The problem — From the listing below, set down exactly the lines between the one holding "Instruction: Click the Elementor" and the one holding "You are a computer-use agent. Image resolution: width=1300", inclusive. No other line is wanted.
-- Task data follows --
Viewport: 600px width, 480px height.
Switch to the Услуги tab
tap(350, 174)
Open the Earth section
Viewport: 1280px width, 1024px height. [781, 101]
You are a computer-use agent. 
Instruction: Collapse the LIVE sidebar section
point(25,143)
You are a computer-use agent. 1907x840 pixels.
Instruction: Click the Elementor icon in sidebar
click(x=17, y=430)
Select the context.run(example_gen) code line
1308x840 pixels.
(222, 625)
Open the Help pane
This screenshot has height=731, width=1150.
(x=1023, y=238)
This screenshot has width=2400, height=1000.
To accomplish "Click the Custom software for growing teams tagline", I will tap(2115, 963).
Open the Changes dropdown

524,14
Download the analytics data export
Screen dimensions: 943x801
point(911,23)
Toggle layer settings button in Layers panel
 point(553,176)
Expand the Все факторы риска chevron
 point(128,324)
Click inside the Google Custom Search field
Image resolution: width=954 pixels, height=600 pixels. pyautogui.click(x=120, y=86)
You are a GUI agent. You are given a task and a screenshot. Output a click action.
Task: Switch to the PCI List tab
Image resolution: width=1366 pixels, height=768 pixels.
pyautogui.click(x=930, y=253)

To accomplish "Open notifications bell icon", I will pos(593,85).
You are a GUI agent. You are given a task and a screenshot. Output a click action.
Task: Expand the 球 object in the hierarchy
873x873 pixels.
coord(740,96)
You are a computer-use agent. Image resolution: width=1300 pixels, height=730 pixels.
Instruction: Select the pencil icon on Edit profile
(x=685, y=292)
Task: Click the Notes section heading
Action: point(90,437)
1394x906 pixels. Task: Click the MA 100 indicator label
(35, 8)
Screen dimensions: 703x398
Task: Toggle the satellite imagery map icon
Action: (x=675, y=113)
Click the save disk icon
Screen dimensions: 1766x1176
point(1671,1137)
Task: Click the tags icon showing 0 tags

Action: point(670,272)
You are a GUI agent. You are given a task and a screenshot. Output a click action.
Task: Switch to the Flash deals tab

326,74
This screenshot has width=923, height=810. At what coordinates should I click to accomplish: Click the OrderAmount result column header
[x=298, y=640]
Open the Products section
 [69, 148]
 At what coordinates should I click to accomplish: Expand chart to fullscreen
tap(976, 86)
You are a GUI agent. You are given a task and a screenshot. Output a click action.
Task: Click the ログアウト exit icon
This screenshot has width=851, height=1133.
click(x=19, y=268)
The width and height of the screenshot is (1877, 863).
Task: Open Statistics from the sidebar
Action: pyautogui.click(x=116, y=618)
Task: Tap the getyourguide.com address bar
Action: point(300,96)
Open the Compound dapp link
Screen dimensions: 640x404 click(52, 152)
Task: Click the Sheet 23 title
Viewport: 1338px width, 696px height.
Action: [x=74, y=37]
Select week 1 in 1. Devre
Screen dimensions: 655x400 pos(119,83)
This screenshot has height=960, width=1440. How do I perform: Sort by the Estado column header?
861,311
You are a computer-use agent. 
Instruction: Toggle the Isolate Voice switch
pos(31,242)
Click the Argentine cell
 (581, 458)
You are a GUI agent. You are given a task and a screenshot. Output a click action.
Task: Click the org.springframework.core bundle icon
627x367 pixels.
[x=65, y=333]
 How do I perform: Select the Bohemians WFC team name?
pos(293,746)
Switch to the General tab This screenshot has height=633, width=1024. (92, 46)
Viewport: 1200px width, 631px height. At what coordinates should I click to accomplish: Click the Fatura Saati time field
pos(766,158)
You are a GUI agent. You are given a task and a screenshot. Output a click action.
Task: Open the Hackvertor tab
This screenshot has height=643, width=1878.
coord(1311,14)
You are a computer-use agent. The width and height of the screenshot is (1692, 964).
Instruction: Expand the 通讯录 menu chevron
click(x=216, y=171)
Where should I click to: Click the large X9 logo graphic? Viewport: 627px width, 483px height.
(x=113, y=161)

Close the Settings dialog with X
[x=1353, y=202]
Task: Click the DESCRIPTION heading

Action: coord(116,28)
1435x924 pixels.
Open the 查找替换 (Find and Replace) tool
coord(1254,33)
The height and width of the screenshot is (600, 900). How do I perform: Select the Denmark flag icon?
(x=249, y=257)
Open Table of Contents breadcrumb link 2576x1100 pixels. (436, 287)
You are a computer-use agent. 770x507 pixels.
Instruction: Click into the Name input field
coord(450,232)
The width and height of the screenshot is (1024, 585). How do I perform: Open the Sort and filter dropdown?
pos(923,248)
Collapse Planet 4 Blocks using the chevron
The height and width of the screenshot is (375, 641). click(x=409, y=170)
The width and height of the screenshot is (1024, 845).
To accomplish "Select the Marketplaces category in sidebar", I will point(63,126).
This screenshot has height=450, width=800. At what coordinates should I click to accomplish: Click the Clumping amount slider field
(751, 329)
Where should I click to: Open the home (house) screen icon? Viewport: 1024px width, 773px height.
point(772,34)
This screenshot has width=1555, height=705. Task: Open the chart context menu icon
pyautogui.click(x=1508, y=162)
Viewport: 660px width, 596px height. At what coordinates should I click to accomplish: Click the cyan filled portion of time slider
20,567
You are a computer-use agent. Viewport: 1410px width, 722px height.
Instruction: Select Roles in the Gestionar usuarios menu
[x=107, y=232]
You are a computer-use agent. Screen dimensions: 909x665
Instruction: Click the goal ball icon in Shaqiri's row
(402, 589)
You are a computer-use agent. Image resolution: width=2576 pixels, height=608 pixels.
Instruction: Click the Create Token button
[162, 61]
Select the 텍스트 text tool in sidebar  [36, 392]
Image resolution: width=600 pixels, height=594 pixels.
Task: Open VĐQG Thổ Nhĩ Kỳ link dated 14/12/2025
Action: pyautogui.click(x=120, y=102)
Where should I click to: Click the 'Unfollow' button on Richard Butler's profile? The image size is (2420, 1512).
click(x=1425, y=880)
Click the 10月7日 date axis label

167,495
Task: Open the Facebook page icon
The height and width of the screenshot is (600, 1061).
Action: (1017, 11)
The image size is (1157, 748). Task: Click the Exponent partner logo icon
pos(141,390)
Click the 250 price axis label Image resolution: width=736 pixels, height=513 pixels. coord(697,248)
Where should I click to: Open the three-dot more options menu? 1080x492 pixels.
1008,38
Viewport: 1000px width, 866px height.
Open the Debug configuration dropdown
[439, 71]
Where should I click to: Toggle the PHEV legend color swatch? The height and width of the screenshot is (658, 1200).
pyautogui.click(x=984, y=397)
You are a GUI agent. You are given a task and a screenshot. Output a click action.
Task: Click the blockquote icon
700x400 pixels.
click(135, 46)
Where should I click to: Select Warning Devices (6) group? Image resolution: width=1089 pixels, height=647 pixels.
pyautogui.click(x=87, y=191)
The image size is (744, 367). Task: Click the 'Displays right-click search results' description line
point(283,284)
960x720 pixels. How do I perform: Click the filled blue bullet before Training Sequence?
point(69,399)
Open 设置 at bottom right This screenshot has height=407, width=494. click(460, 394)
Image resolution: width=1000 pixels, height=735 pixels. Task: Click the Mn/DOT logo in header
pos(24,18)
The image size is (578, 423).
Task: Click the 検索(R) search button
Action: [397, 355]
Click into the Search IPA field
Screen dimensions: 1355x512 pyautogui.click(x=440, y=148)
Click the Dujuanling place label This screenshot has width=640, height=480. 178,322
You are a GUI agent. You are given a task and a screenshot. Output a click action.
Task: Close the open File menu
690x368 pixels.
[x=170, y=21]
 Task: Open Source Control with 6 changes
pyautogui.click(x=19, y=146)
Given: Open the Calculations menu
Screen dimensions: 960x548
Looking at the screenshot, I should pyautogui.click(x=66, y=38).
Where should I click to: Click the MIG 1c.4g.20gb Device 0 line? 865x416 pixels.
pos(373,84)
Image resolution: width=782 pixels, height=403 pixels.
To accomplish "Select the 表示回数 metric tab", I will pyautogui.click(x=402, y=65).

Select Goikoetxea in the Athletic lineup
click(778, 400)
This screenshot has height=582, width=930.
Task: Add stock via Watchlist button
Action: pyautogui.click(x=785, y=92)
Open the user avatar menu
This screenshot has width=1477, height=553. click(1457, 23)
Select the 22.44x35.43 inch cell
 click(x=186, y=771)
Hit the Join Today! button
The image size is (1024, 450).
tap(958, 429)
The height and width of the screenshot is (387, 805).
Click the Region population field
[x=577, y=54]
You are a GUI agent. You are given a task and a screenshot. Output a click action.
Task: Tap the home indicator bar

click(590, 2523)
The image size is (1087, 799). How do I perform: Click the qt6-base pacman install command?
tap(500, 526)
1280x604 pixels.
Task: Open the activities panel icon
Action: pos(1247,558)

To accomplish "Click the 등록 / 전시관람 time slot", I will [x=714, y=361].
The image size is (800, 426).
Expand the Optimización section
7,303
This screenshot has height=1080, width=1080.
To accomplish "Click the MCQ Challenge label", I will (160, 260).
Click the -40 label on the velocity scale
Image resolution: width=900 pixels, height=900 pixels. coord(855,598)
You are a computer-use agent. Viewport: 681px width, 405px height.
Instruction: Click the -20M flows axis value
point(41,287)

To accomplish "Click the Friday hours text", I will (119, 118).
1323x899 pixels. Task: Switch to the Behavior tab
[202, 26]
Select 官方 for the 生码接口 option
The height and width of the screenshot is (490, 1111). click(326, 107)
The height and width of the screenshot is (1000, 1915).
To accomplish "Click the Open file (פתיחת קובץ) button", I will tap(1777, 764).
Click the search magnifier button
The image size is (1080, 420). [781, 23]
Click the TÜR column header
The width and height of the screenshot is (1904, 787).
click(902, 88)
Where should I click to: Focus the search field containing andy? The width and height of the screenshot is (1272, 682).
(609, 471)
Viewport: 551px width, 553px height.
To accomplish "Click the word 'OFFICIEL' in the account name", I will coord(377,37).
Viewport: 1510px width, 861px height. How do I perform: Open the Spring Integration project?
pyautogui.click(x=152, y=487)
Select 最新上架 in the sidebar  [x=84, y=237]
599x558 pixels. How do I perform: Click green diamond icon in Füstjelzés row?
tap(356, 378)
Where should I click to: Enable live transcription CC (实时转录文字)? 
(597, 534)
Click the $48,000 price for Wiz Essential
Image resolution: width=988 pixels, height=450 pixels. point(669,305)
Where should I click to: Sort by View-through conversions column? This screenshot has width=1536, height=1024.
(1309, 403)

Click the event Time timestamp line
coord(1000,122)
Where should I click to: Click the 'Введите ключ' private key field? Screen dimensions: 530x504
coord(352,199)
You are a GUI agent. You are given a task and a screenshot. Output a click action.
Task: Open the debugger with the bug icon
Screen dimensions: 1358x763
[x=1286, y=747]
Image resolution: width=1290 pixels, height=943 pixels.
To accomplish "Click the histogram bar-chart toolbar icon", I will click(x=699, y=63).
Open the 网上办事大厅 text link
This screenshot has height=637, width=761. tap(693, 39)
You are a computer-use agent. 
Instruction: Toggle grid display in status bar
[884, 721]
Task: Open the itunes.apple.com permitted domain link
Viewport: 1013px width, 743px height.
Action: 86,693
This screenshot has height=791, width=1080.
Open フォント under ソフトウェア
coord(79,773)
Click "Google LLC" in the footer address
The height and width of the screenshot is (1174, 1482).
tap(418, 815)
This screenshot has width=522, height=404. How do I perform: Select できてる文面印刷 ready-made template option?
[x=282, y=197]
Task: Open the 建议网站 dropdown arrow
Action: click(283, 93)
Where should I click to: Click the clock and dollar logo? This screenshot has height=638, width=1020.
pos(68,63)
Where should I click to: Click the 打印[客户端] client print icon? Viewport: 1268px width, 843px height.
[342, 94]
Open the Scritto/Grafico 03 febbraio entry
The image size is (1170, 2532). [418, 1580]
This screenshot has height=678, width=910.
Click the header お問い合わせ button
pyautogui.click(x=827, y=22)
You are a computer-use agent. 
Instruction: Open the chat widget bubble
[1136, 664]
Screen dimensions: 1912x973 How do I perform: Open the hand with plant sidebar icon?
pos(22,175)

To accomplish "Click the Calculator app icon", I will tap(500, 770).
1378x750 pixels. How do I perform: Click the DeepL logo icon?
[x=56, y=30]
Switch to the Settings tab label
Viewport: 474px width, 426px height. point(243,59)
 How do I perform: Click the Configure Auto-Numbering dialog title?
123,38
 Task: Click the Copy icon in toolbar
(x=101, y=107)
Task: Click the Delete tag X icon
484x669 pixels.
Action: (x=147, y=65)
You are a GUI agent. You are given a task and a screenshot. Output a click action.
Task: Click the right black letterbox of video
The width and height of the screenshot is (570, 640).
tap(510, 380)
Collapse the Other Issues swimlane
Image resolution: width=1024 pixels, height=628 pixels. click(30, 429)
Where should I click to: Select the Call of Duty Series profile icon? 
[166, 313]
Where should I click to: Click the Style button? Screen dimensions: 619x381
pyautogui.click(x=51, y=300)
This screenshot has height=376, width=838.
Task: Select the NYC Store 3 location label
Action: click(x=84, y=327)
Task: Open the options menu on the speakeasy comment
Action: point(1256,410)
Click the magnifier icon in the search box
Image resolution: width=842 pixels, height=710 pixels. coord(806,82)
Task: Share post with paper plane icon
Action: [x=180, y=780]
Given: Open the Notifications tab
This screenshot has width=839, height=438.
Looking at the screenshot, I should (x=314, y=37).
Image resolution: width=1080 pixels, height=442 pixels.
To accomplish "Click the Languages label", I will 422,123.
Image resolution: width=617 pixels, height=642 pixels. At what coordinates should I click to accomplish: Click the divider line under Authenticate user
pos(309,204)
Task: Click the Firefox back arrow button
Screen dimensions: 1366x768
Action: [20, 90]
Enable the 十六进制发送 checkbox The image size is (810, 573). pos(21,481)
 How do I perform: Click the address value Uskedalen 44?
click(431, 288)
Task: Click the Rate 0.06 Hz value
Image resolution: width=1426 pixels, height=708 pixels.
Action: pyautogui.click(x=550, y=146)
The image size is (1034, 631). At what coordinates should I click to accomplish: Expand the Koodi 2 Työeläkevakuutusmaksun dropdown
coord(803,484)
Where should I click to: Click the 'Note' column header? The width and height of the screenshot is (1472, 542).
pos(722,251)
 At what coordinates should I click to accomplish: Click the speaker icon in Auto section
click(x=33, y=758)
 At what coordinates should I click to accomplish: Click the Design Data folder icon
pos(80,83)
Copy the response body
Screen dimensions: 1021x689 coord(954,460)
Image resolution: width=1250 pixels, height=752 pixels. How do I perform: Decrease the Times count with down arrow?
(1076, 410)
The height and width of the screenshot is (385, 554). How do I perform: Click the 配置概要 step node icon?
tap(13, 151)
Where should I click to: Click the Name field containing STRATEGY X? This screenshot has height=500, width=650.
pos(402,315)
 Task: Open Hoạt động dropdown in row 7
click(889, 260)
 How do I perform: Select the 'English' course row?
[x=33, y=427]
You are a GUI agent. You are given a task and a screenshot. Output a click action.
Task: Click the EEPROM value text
-- Task data concluded --
The answer —
Instruction: Click the Elementor icon in sidebar
click(x=17, y=430)
Select the context.run(example_gen) code line
1308x840 pixels.
(222, 625)
Open the Help pane
This screenshot has height=731, width=1150.
(x=1023, y=238)
This screenshot has width=2400, height=1000.
To accomplish "Click the Custom software for growing teams tagline", I will tap(2115, 963).
Open the Changes dropdown

524,14
Download the analytics data export
Screen dimensions: 943x801
point(911,23)
Toggle layer settings button in Layers panel
 point(553,176)
Expand the Все факторы риска chevron
 point(128,324)
Click inside the Google Custom Search field
Image resolution: width=954 pixels, height=600 pixels. pyautogui.click(x=120, y=86)
You are a GUI agent. You are given a task and a screenshot. Output a click action.
Task: Switch to the PCI List tab
Image resolution: width=1366 pixels, height=768 pixels.
pyautogui.click(x=930, y=253)

To accomplish "Open notifications bell icon", I will pos(593,85).
You are a GUI agent. You are given a task and a screenshot. Output a click action.
Task: Expand the 球 object in the hierarchy
873x873 pixels.
coord(740,96)
You are a computer-use agent. Image resolution: width=1300 pixels, height=730 pixels.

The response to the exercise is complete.